Mysticism is a frequently misunderstood word. Often it is associated with what is mysterious, odd or off the beaten path. Or it has been associated with magic or occultism. Webster's Dictionary defines it as "the doctrine that it is possible to achieve communion with God through contemplation and love without the medium of human reason." (Unabridged, Second Edition).
Similarly, mysticism to the Rosicrucians is that experience where one is aware of their union with God or the Supreme Being, the Absolute. It is that awareness an individual attains of their unity or oneness with the Divine or cosmic realm. It includes our heart as well as containing the element of knowledge or awareness.
The mystical experience is a potential within every human being. It is a process that requires discipline and application, and not everyone has a desire to develop this potential within themselves. Yet history is rich with the testimonies of great men and women who have been able to articulate their experience in gaining a closer relationship with the Absolute or ultimate reality.
The Rosicrucian teachings, among other things, help the student to progress along this path by providing techniques and exercises so that one can build their being, their awareness to a level not limited by the physical or material aspects.
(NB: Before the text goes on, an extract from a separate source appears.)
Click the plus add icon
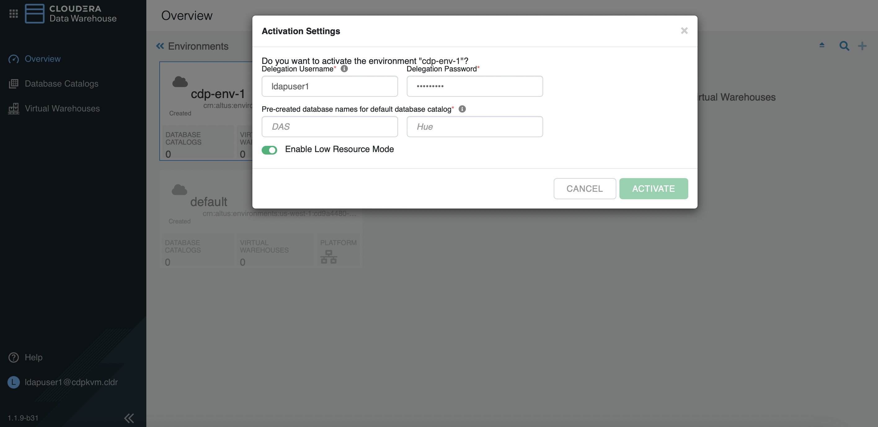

In other words, the teachings engender a more panoramic viewpoint, the larger picture, Big Mind as the Buddhists would say.
Mystics are explorers into a different country that is not contained within the boundaries of sense perception or human rationale. And when the mystic articulates the experience, they often do so through works of beauty, poetry, religion, philosophy or service -- overall, bringing forth ideals of tolerance, love and peace.
In other words, the mystic does not necessarily isolate themselves from the world, but rather has experienced a higher or all inclusive realty that embodies what we might call "truth" and points the way to what is worthwhile as well as the human avenues to express it. That is, they understand the necessity of practical application in the world of their experience.
If we are to experience a union with the Universal Intelligence or God, than it stands to reason that we would want to live in harmony with that union and experience. And living in harmony with the experience and the inherent laws contained therein would have an affect upon our direction, choices in life, and affect on others. We would live from a mystical point of view.
Mysticism has been called an art. Like any art some have a more natural bent or talent for it. Further, like an art, it can be developed. We develop it by refining our thoughts, through growth in contemplation and practicing an inward silence. It requires discipline, practice or apprenticeship work. The Rosicrucian teachings, in this regard, offer exercises to develop the intuition and the inward work necessary for a mystical experience of illumination or Cosmic Consciousness.
Mysticism is an active process. It requires concentration to direct the mind, quiet the noise and the intellectual processes during meditation, for example. It requires a desire to even consider other realities besides our daily, mundane concerns. It requires discipline to then apply ourselves, if only for a few moments a day, to what we have decided is worthwhile, important and ideal in the human life. It takes effort to avoid being overwhelmed by the continual distractions of the world, the demands, the angers, and all the various competitions for our energies.
Many have found the systematic process of the Rosicrucians teachings extremely helpful in the mystical process, as they provide the opportunities for daily practice, attention to our inner selves, daily direction of thought to what is most worthwhile in life. It provides techniques to use and prove for ourselves the higher truths as described by great mystics of the past and present. Yet, because the mystical experience is an individual experience, the teachings do not dictate the definitions of the experience.
The Rosicrucian teachings acknowledge the uniqueness of each individual and the necessity of maintaining one's intellectual independence. Consequently, it is a non-dogmatic system. However, there is also a unity to the mystical experience, a common ground upon which most could agree. In a word or two, that would be peace and serenity.